Auch bei der Wettbewerbskommission hatte Abacus eine Anzeige gegen den Klara-Kauf der Post eingereicht. Die könne "keine klaren Anzeichen für eine unzulässige Wettbewerbsbeschränkung erkennen" und wolle keine Untersuchung eröffnen, schreibt das Tagblatt. Eine weitere Beschwerde, diesmal vor dem Bundesamt für Kommunikation (Bakom), sei noch hängig. Immerhin übe die Kommunikationsbehörde eine sogenannte "Auffangzuständigkeit" aus, wird im Artikel aus einer Antwort des Bundesrates auf einen parlamentarischen Vorstoss zitiert. Die abschliessende rechtliche Beurteilung der Zuständigkeit sei Sache der Gerichte.

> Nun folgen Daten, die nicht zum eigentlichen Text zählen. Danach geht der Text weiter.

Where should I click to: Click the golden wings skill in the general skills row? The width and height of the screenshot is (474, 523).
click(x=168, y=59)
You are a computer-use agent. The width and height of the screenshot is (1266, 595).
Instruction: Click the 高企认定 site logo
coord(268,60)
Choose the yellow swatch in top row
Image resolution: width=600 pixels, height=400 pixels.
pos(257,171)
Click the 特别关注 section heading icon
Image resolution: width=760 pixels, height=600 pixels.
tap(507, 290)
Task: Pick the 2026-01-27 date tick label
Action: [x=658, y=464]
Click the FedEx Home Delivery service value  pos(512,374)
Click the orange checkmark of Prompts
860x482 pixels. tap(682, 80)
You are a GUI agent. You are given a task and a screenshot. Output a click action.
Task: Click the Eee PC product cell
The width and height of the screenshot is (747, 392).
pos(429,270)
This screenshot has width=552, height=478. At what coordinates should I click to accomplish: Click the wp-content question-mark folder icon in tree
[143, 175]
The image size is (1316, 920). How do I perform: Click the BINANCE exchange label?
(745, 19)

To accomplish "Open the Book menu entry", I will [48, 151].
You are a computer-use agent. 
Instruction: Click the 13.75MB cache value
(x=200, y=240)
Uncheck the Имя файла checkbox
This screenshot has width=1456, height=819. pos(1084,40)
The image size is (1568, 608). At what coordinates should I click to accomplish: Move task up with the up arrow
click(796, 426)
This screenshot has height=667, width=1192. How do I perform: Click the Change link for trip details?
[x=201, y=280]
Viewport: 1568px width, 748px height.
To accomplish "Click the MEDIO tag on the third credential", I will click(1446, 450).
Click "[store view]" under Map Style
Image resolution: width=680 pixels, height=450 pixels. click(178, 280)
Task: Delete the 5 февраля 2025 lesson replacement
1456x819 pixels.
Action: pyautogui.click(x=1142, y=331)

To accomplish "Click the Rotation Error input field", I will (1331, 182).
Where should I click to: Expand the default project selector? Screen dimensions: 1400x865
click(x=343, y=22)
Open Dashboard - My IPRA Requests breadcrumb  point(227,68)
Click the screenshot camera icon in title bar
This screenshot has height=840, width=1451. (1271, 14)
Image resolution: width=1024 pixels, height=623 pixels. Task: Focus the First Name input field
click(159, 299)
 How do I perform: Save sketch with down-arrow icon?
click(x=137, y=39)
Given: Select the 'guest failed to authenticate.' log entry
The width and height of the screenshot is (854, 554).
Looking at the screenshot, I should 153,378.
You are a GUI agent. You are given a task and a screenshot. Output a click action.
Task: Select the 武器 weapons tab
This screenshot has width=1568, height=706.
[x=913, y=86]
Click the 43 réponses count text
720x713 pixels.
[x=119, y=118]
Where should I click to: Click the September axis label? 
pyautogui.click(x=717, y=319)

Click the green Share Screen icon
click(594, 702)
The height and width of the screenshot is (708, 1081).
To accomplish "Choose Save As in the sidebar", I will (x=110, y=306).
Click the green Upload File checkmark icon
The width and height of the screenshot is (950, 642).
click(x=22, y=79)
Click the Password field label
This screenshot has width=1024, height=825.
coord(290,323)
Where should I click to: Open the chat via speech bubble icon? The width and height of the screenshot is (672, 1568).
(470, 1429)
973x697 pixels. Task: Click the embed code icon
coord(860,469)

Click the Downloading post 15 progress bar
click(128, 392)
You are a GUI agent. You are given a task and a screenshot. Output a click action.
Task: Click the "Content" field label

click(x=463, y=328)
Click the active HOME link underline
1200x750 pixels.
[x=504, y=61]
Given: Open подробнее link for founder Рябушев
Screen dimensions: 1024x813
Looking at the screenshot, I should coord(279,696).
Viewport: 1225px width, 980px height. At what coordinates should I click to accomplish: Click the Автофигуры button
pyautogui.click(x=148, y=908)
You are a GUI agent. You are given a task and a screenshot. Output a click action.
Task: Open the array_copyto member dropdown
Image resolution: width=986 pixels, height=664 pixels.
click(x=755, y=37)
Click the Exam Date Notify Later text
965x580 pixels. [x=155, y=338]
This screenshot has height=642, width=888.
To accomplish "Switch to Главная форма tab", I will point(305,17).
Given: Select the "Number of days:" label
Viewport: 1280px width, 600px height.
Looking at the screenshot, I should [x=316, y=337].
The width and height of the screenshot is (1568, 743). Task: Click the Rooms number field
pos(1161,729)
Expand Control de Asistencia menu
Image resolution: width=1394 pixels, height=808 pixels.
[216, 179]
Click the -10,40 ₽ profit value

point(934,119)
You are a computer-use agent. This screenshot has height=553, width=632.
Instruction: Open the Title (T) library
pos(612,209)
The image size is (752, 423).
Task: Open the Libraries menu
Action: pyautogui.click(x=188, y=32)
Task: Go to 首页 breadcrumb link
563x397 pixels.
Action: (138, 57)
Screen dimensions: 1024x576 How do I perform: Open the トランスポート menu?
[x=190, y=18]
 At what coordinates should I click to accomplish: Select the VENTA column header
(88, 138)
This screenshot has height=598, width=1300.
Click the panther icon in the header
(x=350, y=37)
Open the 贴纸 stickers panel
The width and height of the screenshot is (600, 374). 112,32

In der jetzt vor Bundesverwaltungsgericht eingereichten Beschwerde verlangt Abacus, dass sich die Postcom inhaltlich mit den vorgebrachten Rügen gegen den Zukauf der Post befassen und darauf antworten solle. In weiteren Eventualanträgen, aus denen die Zeitung zitiert, verlangt Abacus im extremsten Fall, "dass die Klara-Übernahme durch die Post rückgängig gemacht werde" und allfällig festgestellte Rechtsverletzungen durch das Vorgehen der Post "veröffentlicht würden".